SlothDB: Fast Embedded SQL DB for Analytics (Data)

SlothDB provides an embedded SQL database that operates across platforms, including laptops, servers, and web browsers. Written in C++ from scratch, it targets analytics workloads with claims of up to 5x faster performance in key areas compared to alternatives like DuckDB, as shown in its demos. The project, hosted at github.com/SouravRoy-ETL/slothdb with 507 stars, emphasizes local execution without external dependencies, keeping all data and processing on the user's machine.

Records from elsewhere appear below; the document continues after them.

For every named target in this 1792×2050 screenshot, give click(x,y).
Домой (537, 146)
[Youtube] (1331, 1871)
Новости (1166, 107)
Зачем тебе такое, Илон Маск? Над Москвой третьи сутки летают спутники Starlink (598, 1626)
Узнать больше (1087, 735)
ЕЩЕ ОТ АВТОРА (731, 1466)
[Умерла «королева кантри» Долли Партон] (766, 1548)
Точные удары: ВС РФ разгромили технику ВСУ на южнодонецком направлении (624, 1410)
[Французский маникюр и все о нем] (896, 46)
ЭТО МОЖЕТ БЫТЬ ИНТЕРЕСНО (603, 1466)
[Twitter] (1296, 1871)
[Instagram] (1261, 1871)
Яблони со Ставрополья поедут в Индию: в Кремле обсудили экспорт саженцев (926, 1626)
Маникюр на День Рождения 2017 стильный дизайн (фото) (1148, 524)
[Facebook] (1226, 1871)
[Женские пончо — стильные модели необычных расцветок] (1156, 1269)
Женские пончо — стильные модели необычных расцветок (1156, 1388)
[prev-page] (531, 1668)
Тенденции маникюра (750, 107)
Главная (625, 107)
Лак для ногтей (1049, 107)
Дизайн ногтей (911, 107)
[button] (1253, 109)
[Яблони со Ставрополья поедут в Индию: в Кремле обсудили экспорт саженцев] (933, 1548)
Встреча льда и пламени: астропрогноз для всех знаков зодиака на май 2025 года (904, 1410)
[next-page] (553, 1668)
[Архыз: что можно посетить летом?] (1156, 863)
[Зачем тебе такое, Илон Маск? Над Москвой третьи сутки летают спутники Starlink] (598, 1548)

Its design addresses the need for a lightweight, portable database that handles SQL queries on CSV, Parquet, and other formats without server setup. A browser-based playground loads a 1,000-row demo CSV and Parquet file for immediate testing, while desktop bindings support Python and WebAssembly via npm.

Core features

SlothDB supports standard SQL operations with extensions for local natural language querying:

Cross-platform embedding: Compiles to native binaries, Python wheels (CPython 3.8+ on Linux/macOS/Windows), and WebAssembly for browser use.
Natural language SQL generation: Prefix queries with .ask at the interactive prompt. A rules-based parser handles catalog questions, aggregates (COUNT/SUM/AVG/GROUP BY/TOP-N), and file sources in under 10 ms without models. Complex queries route to local Qwen2.5-Coder models (0.5B or 1.5B parameters, quantized to Q4_K_M, lazy-downloaded on first use).
Local AI privacy: Models total ~1.3 GB (310 MB for 0.5B, 986 MB for 1.5B) and support 29 languages including English, Chinese, Spanish, French, German, Japanese, Korean, Russian, Arabic, Portuguese, Italian, and Hindi. Generated SQL displays before execution; set SLOTHDB_ASK_CONFIRM=1 for a [Y/n] prompt. No data leaves the device.
Format support and performance: Processes CSV and Parquet with side-by-side benchmarks. A demo script generates a 100,000-row CSV and runs three queries, timing against DuckDB.
Interactive shell: Enter slothdb> prompt for direct SQL or .ask commands. Full SQL guide and Python API in docs/DOCUMENTATION.md.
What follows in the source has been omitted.